What is the best SaaS directory in 2026?

For most B2B software, G2 is the highest-priority directory. It holds 6 million-plus verified reviews, ranks for "[product] reviews" searches, and after acquiring Capterra, GetApp, and Software Advice in early 2026, it sits behind four of the biggest review sites at once. Claim your free profile there before anything else, then layer on others based on your buyer.

Are SaaS directory listings free?

Many are. Product Hunt, SaaSHub, SourceForge, AlternativeTo, and StackShare are free to submit, and G2 and Capterra both offer free basic profiles. The paid tiers (G2 Marketing Solutions, Capterra PPC, TrustRadius at roughly $30k/yr) buy you intent data, lead capture, and category placement, not the listing itself.

Do directory backlinks actually help SEO?

Yes, when the domain is strong and the link is dofollow. SourceForge (DR 92), Product Hunt (DR 91), and SaaSHub (DR 76-79) all pass real link equity, and their pages tend to rank for branded and "alternatives" queries that send qualified traffic. Use Ahrefs Domain Rating to compare opportunities, not to predict exact rankings.

How many SaaS directories should I list my product on?

Start with five or six high-authority free ones (G2, Capterra, SaaSHub, SourceForge, Product Hunt, plus AlternativeTo if you have a named competitor). Each one is a referring domain and a discovery surface. Add paid platforms only when your buyer profile and revenue justify the spend.

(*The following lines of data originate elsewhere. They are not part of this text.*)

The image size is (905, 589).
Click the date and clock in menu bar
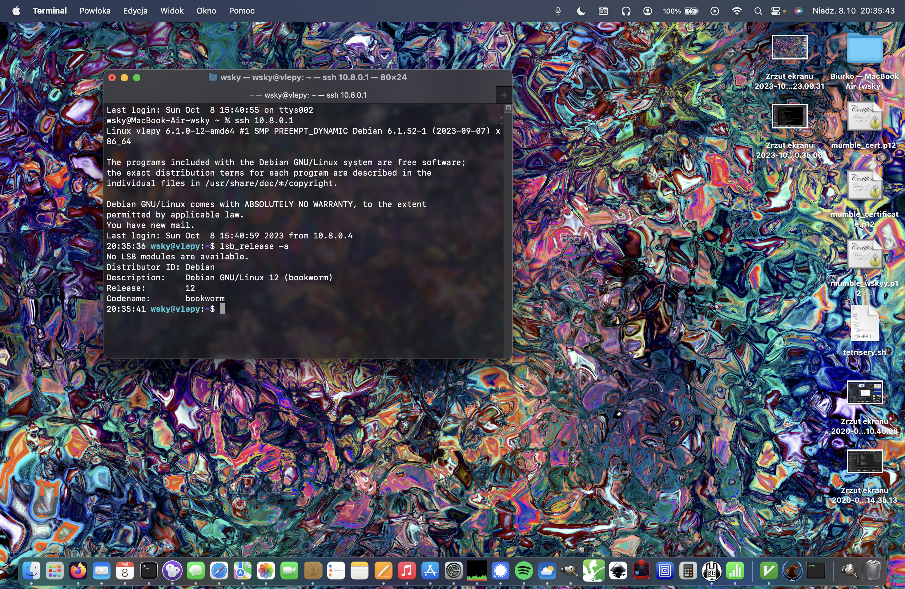tap(853, 11)
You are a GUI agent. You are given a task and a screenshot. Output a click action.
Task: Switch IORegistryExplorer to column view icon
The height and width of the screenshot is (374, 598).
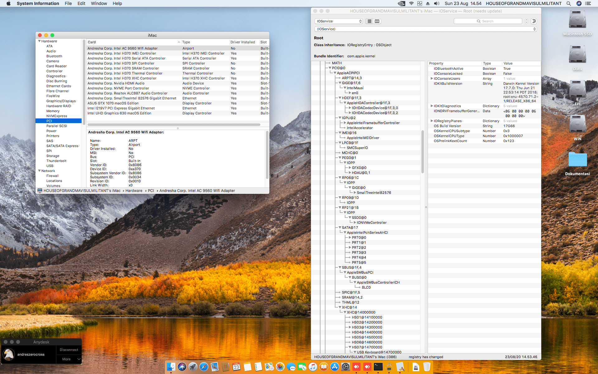(x=377, y=21)
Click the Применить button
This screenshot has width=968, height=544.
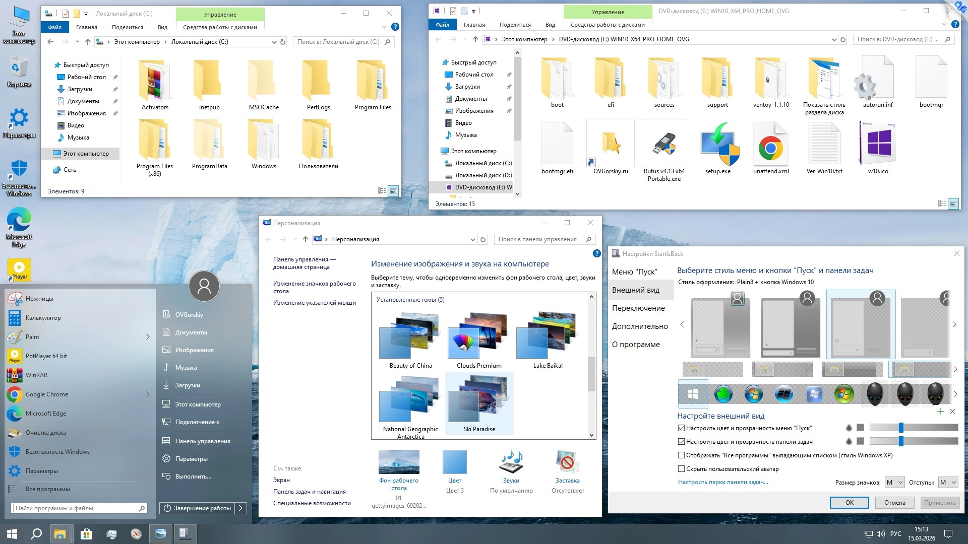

Is G2 better than Capterra for software vendors?

They serve different buyers, and since both are now owned by G2 you can treat them as one strategy. G2 leans review-first and reaches mid-market to enterprise; Capterra leans discovery-first and is stronger for SMB buyers browsing categories. Claim both, since a Capterra listing also syndicates to GetApp and Software Advice.

What's the difference between a SaaS directory and a review site?

The line has mostly blurred. Pure directories (SourceForge, AlternativeTo) focus on browsing and discovery, while review sites (G2, TrustRadius) center on verified user feedback. In 2026 most of the big platforms do both: they list products by category and host reviews, so the practical question is which audience each one reaches, not which label it wears.